HLH is a dangerous yet underrecognized disease entity. Emergency clinicians can serve a critical role in the prompt recognition and initiation of appropriate testing to expedite treatment. Severe COVID-19 infections may present with features of HLH and should prompt early evaluation for this highly fatal complication. There remains a significant need for data collection and study on the adult disease population, subpopulations of malignancy-associated cases, genetic variants, and viral-mediated cytokine release syndromes. An increased awareness of HLH will likely contribute to improved understanding of physiology and improve outcomes over time.

Clinical Bottom Line

Further testing reveals elevated ferritin and decreased fibrinogen. The clinical presentation and diagnostic studies suggest pneumonia with HLH. The patient has received fluid resuscitation and broad-spectrum antibiotics. The physician recognizes the potential diagnosis of HLH and speaks with the intensive care specialist and hematologist, who recommend admission to the intensive care unit for further testing and continued resuscitation.

Article Summary

Hemophagocytic lymphohistiocytosis (HLH) is a condition associated with high mortality that increases with a delay in diagnosis, and the clinical presentation overlaps with several common syndromes seen in the emergency department (ED). However, ED evaluation for this disease has not previously been addressed in the emergency medicine literature.

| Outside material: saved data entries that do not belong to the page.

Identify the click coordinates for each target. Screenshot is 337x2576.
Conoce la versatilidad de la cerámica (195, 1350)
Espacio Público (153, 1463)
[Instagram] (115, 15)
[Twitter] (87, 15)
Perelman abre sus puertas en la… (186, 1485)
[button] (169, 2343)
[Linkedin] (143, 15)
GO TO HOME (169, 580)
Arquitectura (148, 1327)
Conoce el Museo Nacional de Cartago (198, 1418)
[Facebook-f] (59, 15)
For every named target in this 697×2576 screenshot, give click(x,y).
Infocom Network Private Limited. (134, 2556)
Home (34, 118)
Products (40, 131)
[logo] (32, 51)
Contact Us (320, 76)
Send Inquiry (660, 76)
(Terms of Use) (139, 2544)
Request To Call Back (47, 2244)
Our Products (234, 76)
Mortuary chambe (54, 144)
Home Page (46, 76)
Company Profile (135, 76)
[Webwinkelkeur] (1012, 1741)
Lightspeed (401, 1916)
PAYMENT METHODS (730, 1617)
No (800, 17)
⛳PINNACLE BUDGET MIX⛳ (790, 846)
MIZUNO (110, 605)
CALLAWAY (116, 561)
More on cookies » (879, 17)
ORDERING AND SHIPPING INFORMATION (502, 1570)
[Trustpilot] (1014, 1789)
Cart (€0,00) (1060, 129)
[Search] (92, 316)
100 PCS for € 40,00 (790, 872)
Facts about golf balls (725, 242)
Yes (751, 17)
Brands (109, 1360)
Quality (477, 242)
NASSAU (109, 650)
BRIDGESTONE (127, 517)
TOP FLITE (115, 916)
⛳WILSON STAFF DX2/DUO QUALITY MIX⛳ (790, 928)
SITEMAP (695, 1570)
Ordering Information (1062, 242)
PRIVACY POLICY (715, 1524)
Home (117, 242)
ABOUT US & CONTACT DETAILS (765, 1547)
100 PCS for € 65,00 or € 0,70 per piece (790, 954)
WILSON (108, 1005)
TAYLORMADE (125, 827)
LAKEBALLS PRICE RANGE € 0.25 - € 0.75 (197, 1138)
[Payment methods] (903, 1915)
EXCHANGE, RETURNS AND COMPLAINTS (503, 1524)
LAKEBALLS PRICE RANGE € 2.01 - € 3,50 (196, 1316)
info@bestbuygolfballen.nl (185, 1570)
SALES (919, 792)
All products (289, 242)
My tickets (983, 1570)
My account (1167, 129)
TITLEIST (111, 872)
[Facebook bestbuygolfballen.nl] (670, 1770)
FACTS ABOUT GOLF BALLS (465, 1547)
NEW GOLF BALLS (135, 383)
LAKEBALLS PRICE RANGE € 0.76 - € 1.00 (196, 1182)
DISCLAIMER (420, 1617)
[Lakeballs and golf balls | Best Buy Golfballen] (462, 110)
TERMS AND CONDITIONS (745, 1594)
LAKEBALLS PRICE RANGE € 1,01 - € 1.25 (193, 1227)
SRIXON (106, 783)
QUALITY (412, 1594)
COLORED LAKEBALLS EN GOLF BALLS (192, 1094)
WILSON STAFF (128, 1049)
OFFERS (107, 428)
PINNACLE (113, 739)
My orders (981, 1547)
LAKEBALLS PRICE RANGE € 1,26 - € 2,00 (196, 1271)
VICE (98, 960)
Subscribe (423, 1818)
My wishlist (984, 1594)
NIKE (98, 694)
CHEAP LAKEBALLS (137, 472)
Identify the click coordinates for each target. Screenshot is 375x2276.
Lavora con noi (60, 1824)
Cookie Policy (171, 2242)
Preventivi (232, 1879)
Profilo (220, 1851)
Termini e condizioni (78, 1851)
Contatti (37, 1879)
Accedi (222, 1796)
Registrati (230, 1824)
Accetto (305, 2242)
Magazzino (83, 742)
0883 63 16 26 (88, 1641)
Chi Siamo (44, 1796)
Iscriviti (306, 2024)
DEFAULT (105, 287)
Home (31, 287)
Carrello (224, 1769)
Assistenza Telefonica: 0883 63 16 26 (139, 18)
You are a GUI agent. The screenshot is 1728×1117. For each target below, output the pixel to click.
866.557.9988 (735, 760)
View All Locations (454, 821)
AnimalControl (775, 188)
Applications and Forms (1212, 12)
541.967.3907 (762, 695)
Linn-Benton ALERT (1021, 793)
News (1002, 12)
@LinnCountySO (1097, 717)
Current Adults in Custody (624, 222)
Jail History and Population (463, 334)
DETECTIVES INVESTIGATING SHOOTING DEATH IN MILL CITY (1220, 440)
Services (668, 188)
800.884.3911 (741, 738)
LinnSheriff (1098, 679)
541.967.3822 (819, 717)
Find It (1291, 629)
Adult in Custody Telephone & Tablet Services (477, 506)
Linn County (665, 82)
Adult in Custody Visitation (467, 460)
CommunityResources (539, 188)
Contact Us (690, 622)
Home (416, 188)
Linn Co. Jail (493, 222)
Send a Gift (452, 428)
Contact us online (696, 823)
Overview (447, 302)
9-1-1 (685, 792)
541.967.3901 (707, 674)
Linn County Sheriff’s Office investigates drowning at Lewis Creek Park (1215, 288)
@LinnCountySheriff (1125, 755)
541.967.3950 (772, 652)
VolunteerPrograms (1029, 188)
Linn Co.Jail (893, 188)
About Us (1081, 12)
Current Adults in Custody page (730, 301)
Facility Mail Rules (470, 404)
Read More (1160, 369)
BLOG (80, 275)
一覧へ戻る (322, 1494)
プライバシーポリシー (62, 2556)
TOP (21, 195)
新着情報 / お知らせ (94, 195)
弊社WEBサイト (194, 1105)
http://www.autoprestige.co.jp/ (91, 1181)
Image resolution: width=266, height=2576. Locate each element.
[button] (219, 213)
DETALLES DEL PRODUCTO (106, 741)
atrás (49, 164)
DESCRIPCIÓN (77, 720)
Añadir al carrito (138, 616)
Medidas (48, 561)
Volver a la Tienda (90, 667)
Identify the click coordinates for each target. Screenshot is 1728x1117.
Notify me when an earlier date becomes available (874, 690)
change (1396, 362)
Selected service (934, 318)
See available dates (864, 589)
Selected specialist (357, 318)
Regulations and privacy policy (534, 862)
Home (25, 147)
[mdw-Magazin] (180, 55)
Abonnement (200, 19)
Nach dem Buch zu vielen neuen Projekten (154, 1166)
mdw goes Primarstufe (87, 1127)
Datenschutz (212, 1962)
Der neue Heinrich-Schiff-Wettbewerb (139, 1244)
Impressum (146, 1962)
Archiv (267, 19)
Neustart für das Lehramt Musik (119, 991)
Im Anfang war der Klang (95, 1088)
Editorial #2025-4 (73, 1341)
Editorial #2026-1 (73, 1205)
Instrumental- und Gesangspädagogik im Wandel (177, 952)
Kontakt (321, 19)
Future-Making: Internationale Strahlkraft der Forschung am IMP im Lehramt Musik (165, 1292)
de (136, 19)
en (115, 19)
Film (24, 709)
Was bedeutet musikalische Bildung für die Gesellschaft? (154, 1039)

This review provides a summary of HLH and an approach to the recognition of HLH in the ED.

Several factors from the history, examination, and laboratory studies can suggest the disease. Common features include a history of infection or malignancy, fever, splenomegaly or hepatomegaly, hyperferritinemia, cytopenias, coagulopathies, abnormal liver enzymes, and hypertriglyceridemia. Once diagnosed, disease-specific treatment can be considered, along with hematology consultation.

Consideration of HLH with appropriate evaluation in the ED and specialist consultation can assist with ED diagnosis of this dangerous condition.